Try it — In the entries that follow, find every line containing "checkbox" and copy it.
■ ■ ■ ■ ■ ■ ■
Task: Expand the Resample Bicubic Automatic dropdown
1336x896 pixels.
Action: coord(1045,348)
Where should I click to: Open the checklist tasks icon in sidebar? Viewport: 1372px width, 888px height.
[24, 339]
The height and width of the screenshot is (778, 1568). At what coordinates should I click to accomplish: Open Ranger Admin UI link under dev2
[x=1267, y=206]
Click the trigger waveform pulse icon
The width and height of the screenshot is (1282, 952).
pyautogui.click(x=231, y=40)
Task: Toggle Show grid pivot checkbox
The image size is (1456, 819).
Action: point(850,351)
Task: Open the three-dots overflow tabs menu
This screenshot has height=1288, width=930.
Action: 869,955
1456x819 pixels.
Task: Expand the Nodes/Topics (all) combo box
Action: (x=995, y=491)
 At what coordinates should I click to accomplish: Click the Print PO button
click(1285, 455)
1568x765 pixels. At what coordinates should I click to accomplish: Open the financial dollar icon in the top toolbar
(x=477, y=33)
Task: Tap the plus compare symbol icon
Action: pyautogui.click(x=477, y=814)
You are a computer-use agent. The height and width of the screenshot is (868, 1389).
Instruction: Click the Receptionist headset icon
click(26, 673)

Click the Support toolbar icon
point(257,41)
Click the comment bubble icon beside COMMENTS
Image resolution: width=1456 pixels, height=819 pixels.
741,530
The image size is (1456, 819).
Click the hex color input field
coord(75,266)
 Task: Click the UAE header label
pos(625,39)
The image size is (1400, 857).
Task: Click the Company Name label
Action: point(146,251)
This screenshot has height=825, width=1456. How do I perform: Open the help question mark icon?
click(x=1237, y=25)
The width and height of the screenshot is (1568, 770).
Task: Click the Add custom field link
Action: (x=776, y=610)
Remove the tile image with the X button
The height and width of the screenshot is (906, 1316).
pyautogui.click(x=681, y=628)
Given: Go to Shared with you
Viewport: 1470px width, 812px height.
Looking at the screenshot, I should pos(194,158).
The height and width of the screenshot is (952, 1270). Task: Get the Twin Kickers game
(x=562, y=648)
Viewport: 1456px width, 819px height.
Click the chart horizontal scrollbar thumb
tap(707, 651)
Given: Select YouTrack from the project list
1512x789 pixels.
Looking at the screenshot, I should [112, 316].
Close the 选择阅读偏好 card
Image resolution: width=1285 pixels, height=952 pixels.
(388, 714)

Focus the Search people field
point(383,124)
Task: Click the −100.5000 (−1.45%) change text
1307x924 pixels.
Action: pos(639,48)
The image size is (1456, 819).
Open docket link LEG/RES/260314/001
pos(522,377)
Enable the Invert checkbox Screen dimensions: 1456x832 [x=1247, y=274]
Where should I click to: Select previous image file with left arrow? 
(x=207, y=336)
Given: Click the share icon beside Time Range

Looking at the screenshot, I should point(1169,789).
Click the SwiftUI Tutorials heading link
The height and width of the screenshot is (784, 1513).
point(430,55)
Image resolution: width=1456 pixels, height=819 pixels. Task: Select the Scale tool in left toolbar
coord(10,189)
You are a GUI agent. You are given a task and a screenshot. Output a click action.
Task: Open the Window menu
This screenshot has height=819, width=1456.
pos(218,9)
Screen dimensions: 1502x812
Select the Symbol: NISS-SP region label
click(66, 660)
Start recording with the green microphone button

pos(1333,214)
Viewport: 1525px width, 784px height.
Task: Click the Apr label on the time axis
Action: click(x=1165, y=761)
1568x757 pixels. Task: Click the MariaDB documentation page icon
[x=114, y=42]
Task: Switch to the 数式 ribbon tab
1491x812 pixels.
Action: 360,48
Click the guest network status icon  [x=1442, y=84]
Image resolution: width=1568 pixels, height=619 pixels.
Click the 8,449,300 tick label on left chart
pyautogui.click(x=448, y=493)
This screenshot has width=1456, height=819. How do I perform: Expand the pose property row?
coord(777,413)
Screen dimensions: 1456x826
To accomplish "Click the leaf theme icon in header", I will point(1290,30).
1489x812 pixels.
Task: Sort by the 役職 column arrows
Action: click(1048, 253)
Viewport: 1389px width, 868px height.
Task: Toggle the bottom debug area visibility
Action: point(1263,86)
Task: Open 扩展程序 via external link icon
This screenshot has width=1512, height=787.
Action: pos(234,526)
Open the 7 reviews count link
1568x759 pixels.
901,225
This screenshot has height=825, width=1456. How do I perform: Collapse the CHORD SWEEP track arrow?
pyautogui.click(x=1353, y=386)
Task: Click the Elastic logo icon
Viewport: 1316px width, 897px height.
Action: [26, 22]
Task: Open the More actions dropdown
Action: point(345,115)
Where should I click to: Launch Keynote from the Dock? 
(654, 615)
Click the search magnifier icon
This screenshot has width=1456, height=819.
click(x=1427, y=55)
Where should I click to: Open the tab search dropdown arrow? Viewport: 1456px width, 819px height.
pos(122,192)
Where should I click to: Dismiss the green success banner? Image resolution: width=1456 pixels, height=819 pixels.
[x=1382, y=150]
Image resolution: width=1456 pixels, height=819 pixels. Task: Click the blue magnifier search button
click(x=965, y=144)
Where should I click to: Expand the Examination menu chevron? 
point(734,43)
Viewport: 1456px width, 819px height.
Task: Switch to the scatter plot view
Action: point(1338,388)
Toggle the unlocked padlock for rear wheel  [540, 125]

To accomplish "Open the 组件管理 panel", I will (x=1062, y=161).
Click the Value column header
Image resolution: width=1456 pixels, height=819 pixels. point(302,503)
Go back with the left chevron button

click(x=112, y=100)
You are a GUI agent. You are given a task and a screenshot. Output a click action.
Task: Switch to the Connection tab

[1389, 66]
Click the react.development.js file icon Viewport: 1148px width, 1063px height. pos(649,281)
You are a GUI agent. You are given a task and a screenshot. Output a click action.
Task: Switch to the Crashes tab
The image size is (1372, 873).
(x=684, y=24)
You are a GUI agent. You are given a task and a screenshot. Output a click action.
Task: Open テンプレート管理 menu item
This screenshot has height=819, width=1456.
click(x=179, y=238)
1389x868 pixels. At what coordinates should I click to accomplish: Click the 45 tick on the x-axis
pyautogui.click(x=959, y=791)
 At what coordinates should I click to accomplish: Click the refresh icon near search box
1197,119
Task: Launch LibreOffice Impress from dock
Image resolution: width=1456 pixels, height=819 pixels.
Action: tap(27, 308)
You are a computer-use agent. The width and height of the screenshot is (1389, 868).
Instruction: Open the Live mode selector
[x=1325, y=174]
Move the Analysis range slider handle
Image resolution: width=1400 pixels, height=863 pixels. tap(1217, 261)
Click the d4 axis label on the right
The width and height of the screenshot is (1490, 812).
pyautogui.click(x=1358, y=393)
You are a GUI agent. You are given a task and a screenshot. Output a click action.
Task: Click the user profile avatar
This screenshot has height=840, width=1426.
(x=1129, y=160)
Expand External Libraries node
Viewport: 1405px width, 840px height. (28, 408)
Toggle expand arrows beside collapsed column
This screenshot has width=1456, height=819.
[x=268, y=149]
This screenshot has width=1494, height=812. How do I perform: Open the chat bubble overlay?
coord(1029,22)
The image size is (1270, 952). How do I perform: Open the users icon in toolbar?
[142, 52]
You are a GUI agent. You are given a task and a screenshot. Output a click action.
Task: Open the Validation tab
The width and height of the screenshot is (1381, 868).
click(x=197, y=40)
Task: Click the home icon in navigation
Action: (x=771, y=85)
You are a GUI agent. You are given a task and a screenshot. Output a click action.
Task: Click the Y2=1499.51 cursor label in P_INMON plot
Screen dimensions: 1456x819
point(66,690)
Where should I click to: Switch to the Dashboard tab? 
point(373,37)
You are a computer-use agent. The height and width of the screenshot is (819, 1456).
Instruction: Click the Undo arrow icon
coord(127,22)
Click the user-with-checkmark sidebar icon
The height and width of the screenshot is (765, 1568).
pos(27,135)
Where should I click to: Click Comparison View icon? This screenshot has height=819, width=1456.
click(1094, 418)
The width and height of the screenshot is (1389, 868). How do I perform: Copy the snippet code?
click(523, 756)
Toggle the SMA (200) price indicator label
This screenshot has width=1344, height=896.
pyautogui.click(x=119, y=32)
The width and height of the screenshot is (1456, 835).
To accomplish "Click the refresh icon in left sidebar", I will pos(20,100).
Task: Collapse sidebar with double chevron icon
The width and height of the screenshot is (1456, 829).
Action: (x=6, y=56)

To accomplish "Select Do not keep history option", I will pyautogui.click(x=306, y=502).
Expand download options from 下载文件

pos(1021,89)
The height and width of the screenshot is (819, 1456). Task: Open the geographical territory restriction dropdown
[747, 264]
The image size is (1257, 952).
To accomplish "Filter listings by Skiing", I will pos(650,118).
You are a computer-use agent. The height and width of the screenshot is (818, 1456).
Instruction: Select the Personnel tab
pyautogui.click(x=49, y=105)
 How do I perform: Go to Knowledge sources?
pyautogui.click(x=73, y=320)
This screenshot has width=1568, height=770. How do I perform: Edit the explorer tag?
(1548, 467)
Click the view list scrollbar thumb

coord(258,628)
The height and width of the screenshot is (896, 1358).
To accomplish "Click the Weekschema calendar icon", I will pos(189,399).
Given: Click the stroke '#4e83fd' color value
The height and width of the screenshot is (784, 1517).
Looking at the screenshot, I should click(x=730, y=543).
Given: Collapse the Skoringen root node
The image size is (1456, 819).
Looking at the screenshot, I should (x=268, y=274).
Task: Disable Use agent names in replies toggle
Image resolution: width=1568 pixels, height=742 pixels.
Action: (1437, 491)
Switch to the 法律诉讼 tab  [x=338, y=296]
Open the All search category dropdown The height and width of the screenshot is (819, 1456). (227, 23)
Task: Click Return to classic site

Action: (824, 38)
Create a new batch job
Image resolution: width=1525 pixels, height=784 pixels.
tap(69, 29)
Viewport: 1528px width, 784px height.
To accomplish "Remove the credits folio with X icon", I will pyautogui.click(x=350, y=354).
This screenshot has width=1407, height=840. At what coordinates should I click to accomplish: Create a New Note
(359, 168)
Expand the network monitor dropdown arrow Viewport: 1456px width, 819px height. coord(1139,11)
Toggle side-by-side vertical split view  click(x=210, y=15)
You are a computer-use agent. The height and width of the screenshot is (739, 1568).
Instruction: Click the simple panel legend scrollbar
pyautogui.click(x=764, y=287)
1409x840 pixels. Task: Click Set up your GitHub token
■ ■ ■ ■ ■ ■ ■
Answer space —
Task: Toggle Show grid pivot checkbox
Enable the Invert checkbox Screen dimensions: 1456x832 [x=1247, y=274]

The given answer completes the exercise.